Network-attached storage (NAS) devices are riddled with vulnerabilities that can put the security of sensitive data and networks at risk, a researcher has found. To prove his point, he has created a proof-of-concept worm that can infect devices from three different manufacturers.
Earlier this year, Jacob Holcomb, a security analyst at Baltimore-based firm Independent Security Evaluators, started researching the security of NAS devices. He selected popular devices from 10 manufacturers and found that they were all were susceptible to root compromise. In addition, he found that exploiting half of them did not require authentication.
The tested devices were: Asustor AS-602T, TRENDnet TN-200 and TN-200T1, QNAP TS-870, Seagate BlackArmor 1BW5A3-570, Netgear ReadyNAS104, D-LINK DNS-345, Lenovo IX4-300D, Buffalo TeraStation 5600, Western Digital MyCloud EX4 and ZyXEL NSA325 v2.

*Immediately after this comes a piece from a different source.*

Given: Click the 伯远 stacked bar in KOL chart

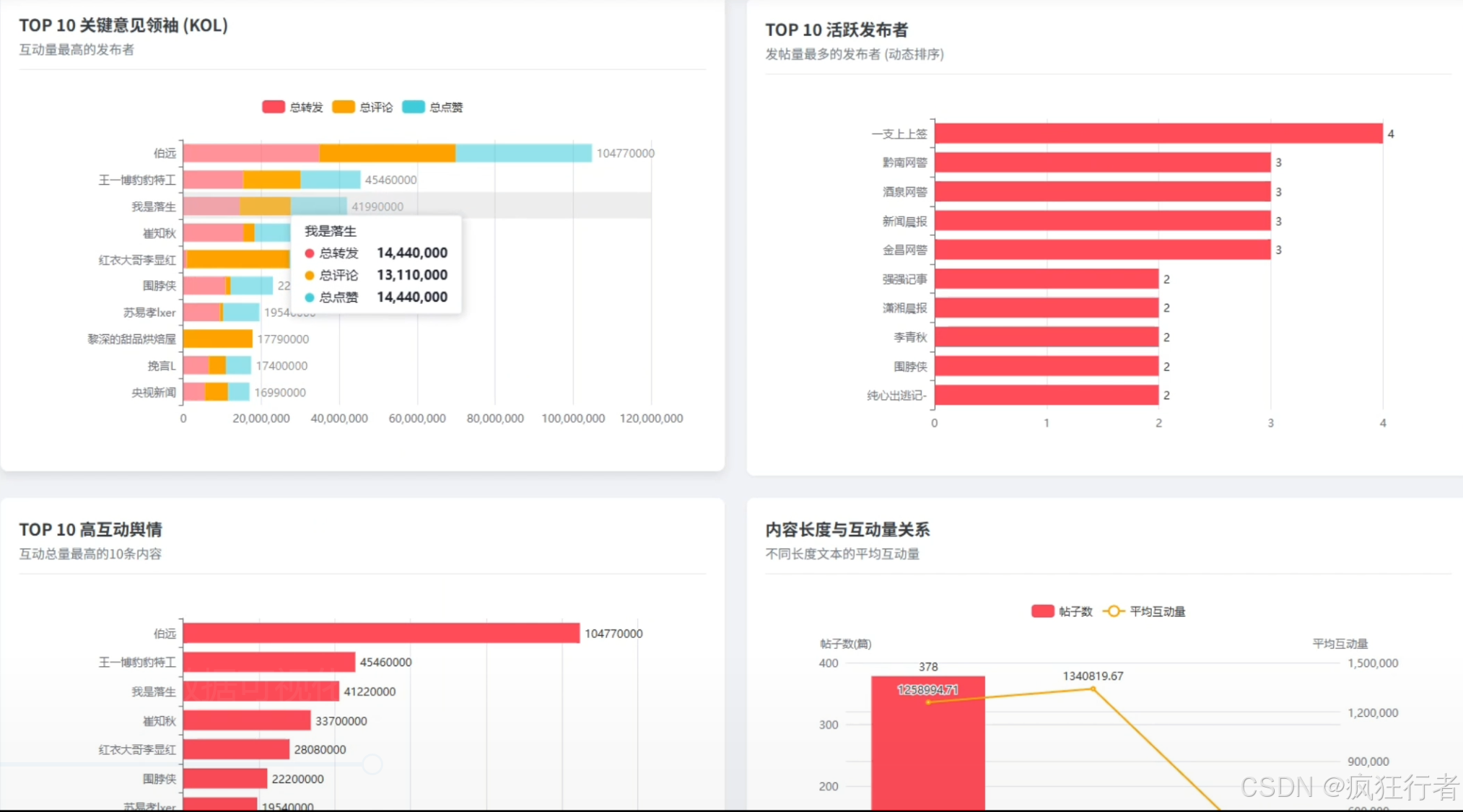Looking at the screenshot, I should point(387,153).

During a presentation last week at the Black Hat Europe security conference in Amsterdam, Holcomb demonstrated a proof-of-concept worm that can automatically infect the D-LINK DNS-345, TRENDnet TN-200/TN-200T1 and Western Digital MyCloud EX4 devices by exploiting command injection and authentication bypass vulnerabilities, which as far as he knows, are still unpatched.
Holcomb’s worm can scan predefined ranges of IP (Internet Protocol) addresses to find devices that respond over TCP port 80 and match certain digital fingerprints associated with the targeted NAS devices. Once it identifies a vulnerable device, the worm launches the necessary exploit to obtain root access and installs an interactive shell. It then downloads and runs a binary copy of itself and begins scanning from the new device.

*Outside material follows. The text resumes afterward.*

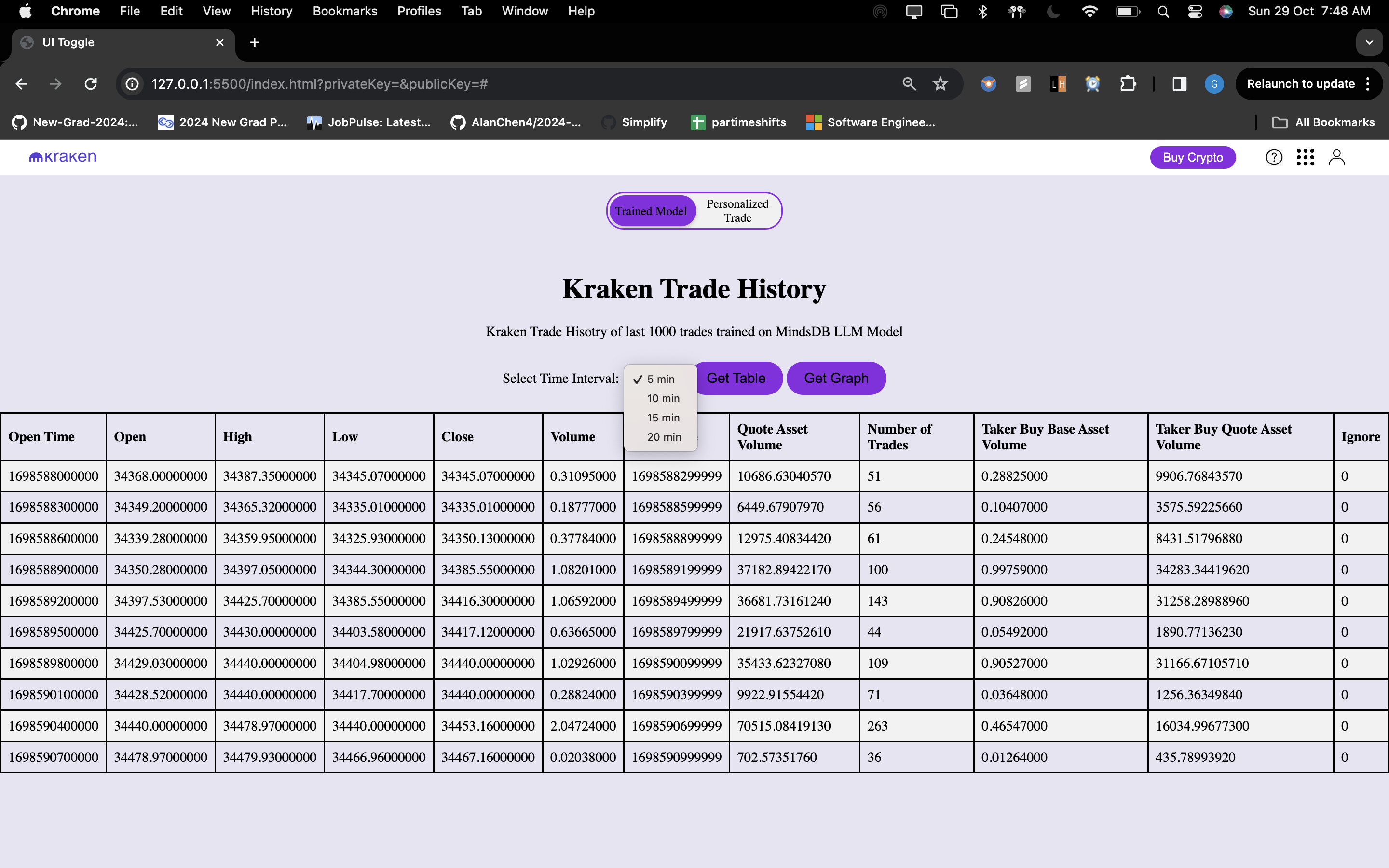Image resolution: width=1389 pixels, height=868 pixels.
Task: Bookmark this page with star icon
Action: pos(940,84)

Holcomb has not released the worm’s code publicly, but plans to do so in the future after the affected vendors patch the vulnerabilities and users have a chance to upgrade. His demonstration was intended to show that creating self-propagating malware for NAS devices is relatively easy, because many of these systems share the same architecture and even code that was provided by chipset vendors.
Furthermore, some manufacturers reuse code across entire product lines, so one vulnerability found in a low-end consumer NAS device can also be present in expensive, enterprise-grade devices from the same manufacturer, according to Holcomb. When it comes to NAS devices, paying more does not necessarily mean better security, he said.
While Holcomb’s proof-of-concept worm did nothing more than propagate within a local area network, attackers could create similar malware to compromise NAS devices that are accessible from the Internet and use them for performing distributed denial-of-service (DDoS) attacks and other malicious activities.
These are quite powerful devices with a lot of storage capacity, so they present many opportunities for abuse, Holcomb said.
Cases of large-scale exploitation of NAS devices have already been seen in the wild. Researchers from Dell SecureWorks reported in June that a hacker made over US$600,000 after hacking into Synology NAS devices and using them to mine Dogecoin, a type of cryptocurrency.
In August, some Synology NAS device owners reported that their systems had been infected by a malware program called SynoLocker that encrypted their personal files and held them to ransom.
A compromised NAS device could also serve as a pivot point inside the local network to attack other systems, so they wouldn’t necessarily have to be compromised from the Internet. Attackers could create Windows malware that scans the local network for vulnerable NAS devices and infects them.
Such compromises would be hard to detect because there are no antivirus or security products running on NAS devices. The compromises would allow attackers to maintain a foothold in the network even if the original Windows malware is later removed.